# Directions for this task:
Copy out the lines in the records below exactly as they appear, from the line containing "Viewport: 800px width, 447px height." through the line containing "Looking at the screenshot, I should click(939, 102).", and output nothing else.

# Element and text position data:
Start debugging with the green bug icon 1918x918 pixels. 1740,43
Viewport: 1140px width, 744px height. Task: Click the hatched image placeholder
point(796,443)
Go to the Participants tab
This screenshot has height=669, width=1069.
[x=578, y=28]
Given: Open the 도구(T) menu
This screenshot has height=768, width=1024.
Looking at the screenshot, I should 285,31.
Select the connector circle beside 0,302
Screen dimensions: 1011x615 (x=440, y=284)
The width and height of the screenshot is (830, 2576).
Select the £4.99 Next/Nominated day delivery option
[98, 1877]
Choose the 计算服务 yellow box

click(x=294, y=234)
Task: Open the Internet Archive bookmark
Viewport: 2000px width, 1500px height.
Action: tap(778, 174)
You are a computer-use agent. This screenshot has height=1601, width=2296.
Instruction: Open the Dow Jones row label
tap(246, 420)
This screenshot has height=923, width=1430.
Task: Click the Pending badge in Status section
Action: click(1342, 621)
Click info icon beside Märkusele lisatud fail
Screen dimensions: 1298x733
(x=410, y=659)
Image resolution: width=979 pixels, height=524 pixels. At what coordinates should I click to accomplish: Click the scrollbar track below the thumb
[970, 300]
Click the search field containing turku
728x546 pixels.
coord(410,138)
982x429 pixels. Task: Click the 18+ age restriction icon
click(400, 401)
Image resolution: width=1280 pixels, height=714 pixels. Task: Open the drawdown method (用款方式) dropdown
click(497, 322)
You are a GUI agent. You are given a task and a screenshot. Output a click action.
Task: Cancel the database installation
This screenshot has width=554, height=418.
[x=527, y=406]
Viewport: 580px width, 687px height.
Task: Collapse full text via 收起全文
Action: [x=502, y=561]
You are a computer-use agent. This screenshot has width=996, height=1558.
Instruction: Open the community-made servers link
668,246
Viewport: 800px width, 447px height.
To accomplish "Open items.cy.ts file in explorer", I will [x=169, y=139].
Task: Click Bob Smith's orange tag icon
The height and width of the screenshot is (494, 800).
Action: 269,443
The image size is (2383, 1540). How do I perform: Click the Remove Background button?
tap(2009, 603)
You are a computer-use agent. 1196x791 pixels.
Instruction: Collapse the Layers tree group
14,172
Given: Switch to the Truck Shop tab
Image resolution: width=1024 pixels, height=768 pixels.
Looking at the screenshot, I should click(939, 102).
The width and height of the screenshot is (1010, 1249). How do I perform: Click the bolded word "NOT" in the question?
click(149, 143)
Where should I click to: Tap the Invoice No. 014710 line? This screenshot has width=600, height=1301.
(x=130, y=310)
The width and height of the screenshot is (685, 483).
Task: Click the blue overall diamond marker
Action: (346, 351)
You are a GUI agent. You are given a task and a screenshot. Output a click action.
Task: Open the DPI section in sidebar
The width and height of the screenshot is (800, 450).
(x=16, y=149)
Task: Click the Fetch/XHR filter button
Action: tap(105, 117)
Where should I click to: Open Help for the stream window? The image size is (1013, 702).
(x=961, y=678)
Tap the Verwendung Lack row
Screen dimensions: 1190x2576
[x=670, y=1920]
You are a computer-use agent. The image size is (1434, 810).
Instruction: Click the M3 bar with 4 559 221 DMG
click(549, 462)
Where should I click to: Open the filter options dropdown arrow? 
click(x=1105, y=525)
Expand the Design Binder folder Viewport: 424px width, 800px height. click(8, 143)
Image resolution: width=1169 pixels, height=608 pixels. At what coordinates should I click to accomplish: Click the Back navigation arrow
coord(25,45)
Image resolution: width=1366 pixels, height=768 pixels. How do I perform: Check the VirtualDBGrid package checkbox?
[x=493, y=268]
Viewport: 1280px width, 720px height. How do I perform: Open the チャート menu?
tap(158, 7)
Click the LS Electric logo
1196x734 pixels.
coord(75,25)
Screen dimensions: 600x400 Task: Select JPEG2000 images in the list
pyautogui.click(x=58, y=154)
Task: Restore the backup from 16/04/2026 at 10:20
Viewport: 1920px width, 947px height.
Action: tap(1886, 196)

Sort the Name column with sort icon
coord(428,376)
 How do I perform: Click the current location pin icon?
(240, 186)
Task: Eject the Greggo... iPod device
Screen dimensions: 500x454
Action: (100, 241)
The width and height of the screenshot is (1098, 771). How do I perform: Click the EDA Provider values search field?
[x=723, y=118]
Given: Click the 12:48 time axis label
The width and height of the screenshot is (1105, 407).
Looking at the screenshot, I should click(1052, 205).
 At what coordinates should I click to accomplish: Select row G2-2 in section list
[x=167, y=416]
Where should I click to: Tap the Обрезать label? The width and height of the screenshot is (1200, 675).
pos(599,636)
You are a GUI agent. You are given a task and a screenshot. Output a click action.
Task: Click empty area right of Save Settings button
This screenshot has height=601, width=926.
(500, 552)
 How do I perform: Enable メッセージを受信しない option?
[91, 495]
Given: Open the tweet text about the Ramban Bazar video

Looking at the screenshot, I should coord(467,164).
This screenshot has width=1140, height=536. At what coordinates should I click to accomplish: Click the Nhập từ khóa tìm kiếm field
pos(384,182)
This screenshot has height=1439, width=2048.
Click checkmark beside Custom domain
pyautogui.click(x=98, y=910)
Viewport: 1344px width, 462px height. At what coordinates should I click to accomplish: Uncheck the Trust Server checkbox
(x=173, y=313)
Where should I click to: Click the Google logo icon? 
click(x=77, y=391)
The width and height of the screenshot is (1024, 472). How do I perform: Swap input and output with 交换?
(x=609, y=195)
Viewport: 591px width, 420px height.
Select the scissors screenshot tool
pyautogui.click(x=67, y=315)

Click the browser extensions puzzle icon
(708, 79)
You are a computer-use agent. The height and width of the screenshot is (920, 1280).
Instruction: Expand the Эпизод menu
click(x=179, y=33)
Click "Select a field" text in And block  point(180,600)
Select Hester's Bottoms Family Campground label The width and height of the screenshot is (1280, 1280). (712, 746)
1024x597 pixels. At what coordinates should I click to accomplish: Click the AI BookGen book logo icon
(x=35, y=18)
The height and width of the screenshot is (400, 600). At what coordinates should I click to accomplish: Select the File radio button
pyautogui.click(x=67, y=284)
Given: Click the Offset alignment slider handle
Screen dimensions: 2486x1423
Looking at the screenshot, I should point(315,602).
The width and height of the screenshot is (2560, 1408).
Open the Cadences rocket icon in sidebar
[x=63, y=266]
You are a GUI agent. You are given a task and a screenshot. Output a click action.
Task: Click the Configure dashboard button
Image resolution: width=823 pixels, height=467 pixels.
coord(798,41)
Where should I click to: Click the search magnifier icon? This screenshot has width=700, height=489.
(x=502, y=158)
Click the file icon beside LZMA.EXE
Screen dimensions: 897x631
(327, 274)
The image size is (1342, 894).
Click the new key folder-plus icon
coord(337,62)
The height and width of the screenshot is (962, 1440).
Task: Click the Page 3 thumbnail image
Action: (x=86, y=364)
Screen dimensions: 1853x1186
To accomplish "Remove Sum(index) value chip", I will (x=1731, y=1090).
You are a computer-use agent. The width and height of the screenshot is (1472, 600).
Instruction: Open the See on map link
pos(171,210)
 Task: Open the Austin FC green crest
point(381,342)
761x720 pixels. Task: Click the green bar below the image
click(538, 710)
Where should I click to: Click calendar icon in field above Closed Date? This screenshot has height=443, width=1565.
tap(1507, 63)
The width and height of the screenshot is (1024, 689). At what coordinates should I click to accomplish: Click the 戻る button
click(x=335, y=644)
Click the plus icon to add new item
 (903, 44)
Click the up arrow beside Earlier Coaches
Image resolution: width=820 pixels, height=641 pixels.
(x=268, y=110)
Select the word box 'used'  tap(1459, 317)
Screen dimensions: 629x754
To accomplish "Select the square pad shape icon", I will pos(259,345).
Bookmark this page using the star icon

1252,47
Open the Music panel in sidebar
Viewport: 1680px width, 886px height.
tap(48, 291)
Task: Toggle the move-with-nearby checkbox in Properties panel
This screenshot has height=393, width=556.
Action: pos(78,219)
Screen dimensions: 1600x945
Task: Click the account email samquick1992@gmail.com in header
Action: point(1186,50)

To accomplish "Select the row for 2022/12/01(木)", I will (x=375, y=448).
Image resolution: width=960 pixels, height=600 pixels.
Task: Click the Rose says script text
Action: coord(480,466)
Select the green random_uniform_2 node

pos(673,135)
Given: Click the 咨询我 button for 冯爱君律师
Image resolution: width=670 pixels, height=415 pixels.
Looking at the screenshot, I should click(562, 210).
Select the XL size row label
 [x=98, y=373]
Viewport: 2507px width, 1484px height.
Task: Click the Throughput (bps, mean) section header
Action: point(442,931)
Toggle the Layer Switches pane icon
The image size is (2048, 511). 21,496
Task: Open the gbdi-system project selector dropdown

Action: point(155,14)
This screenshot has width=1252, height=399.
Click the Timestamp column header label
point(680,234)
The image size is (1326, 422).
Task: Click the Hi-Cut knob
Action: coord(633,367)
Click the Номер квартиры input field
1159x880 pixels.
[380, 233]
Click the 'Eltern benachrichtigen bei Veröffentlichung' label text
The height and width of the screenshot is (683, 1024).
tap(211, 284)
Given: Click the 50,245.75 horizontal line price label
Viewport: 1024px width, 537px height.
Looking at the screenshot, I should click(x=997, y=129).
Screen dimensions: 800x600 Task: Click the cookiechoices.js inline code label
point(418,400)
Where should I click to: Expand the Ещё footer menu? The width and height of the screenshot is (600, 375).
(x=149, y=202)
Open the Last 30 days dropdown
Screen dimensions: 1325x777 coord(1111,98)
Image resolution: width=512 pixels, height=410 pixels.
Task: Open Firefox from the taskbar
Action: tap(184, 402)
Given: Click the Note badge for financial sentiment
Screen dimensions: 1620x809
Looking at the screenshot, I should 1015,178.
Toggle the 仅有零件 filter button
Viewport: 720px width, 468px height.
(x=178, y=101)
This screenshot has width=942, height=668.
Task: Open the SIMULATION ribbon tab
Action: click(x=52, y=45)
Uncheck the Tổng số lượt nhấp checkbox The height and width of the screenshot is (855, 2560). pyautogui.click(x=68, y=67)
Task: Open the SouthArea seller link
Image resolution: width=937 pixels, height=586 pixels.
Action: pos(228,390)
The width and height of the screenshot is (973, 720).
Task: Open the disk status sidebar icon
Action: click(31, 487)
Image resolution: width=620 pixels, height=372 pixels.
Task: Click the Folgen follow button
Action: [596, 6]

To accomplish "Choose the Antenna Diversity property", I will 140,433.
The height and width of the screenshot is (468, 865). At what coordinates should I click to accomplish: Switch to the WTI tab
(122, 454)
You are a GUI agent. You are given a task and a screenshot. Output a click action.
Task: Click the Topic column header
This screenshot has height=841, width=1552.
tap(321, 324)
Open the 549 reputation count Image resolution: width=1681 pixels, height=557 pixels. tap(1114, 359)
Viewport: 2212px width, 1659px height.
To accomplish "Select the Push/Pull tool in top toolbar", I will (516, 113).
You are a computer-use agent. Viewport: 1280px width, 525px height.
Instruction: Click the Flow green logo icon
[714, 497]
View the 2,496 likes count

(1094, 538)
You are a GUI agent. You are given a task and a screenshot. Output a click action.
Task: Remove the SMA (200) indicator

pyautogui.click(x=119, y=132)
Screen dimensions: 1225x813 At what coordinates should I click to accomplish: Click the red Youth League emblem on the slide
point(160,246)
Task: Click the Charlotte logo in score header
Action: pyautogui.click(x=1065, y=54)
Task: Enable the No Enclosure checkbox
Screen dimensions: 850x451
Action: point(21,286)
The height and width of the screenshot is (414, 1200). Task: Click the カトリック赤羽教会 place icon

# Response to the task:
Viewport: 800px width, 447px height.
To accomplish "Open items.cy.ts file in explorer", I will [x=169, y=139].
Task: Click Bob Smith's orange tag icon
The height and width of the screenshot is (494, 800).
Action: 269,443
The image size is (2383, 1540). How do I perform: Click the Remove Background button?
tap(2009, 603)
You are a computer-use agent. 1196x791 pixels.
Instruction: Collapse the Layers tree group
14,172
Given: Switch to the Truck Shop tab
Image resolution: width=1024 pixels, height=768 pixels.
Looking at the screenshot, I should click(939, 102).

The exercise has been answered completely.